Your assignment | Each line below with the string "suchen" should be copied.

[Stored items]
"""

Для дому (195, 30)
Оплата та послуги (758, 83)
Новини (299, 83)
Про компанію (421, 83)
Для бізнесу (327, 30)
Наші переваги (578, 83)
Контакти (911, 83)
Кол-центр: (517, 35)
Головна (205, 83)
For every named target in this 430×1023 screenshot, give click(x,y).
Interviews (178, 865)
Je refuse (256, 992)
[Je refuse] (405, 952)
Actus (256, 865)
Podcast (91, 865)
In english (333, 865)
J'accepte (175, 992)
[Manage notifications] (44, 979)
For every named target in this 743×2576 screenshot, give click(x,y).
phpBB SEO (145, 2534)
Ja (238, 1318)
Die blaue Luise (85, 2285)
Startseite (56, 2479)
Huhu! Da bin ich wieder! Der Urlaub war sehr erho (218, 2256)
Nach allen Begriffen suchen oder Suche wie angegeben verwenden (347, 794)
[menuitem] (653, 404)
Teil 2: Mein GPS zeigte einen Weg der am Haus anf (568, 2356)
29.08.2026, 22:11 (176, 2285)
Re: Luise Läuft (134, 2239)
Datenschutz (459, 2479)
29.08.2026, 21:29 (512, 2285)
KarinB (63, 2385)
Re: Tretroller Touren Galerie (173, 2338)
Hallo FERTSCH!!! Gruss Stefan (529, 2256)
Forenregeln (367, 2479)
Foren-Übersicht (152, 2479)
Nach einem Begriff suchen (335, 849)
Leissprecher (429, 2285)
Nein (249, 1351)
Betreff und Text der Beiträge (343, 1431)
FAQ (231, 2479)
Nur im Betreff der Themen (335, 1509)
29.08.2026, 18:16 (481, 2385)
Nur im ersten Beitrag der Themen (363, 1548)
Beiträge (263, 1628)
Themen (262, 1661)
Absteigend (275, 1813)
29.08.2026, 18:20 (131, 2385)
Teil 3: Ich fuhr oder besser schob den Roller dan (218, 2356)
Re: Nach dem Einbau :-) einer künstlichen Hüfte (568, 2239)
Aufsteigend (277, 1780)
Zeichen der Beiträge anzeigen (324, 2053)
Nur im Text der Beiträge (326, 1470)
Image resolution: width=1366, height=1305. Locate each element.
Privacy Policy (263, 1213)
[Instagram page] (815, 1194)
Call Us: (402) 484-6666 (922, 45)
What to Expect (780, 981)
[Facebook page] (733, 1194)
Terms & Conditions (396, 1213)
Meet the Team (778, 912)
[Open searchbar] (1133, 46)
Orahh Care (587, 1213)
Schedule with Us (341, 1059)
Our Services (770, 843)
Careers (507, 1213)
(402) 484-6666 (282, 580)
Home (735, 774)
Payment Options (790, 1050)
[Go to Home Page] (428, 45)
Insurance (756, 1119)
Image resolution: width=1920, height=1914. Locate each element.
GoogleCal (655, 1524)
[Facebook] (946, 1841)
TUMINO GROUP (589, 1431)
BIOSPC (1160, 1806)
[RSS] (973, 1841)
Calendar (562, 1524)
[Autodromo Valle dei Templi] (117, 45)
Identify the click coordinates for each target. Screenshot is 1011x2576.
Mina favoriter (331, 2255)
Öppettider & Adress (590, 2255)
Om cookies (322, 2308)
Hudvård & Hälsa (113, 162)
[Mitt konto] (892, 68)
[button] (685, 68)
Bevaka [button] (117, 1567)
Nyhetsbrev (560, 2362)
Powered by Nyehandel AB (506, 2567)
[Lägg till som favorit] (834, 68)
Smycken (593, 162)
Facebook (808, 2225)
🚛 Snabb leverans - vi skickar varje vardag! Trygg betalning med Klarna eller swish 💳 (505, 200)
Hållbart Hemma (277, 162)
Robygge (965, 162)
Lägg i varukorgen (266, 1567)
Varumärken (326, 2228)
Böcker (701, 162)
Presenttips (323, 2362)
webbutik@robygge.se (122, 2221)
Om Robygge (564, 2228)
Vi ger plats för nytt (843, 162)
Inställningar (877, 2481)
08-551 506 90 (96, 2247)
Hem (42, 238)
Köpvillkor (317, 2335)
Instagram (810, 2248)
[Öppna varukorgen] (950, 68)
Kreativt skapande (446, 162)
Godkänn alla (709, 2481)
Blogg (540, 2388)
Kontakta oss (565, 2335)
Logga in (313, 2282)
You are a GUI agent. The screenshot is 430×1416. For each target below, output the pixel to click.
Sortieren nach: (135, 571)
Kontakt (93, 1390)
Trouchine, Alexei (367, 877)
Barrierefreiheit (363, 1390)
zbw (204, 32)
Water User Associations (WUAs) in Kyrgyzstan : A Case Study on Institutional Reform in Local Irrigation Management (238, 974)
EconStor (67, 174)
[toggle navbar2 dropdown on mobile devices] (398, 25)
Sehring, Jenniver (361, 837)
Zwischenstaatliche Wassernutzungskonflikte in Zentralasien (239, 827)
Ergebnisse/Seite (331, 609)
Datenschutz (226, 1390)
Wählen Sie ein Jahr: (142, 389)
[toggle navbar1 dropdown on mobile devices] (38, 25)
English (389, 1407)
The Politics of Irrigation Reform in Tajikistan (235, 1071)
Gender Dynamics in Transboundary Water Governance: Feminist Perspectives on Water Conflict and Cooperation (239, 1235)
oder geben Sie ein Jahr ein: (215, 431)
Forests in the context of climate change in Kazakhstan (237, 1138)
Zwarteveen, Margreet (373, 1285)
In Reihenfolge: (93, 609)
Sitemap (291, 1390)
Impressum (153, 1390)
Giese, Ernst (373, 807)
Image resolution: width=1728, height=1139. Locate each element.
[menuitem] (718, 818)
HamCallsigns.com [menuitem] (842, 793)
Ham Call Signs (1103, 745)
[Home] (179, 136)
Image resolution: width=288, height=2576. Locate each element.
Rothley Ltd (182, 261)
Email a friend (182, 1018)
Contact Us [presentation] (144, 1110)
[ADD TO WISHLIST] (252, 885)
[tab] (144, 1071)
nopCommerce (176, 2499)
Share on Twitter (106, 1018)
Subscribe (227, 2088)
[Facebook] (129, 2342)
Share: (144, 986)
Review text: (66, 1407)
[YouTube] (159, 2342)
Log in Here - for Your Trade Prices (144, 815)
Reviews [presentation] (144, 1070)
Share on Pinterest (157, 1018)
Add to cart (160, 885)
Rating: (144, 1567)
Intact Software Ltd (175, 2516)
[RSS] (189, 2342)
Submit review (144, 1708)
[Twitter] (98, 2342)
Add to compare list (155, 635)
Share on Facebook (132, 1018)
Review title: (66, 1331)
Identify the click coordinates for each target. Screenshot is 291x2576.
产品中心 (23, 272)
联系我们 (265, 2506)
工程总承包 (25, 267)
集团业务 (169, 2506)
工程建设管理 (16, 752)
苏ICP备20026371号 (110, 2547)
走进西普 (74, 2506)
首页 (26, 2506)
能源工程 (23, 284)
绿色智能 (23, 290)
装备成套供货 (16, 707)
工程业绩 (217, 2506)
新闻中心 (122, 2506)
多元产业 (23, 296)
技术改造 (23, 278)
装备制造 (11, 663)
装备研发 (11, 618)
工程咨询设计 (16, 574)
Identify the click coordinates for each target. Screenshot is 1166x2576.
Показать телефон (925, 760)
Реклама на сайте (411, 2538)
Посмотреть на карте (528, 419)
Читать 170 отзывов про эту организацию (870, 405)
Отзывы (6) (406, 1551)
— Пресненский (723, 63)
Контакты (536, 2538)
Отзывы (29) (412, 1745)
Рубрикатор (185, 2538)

"""

Task output |
Nach allen Begriffen suchen oder Suche wie angegeben verwenden (347, 794)
Nach einem Begriff suchen (335, 849)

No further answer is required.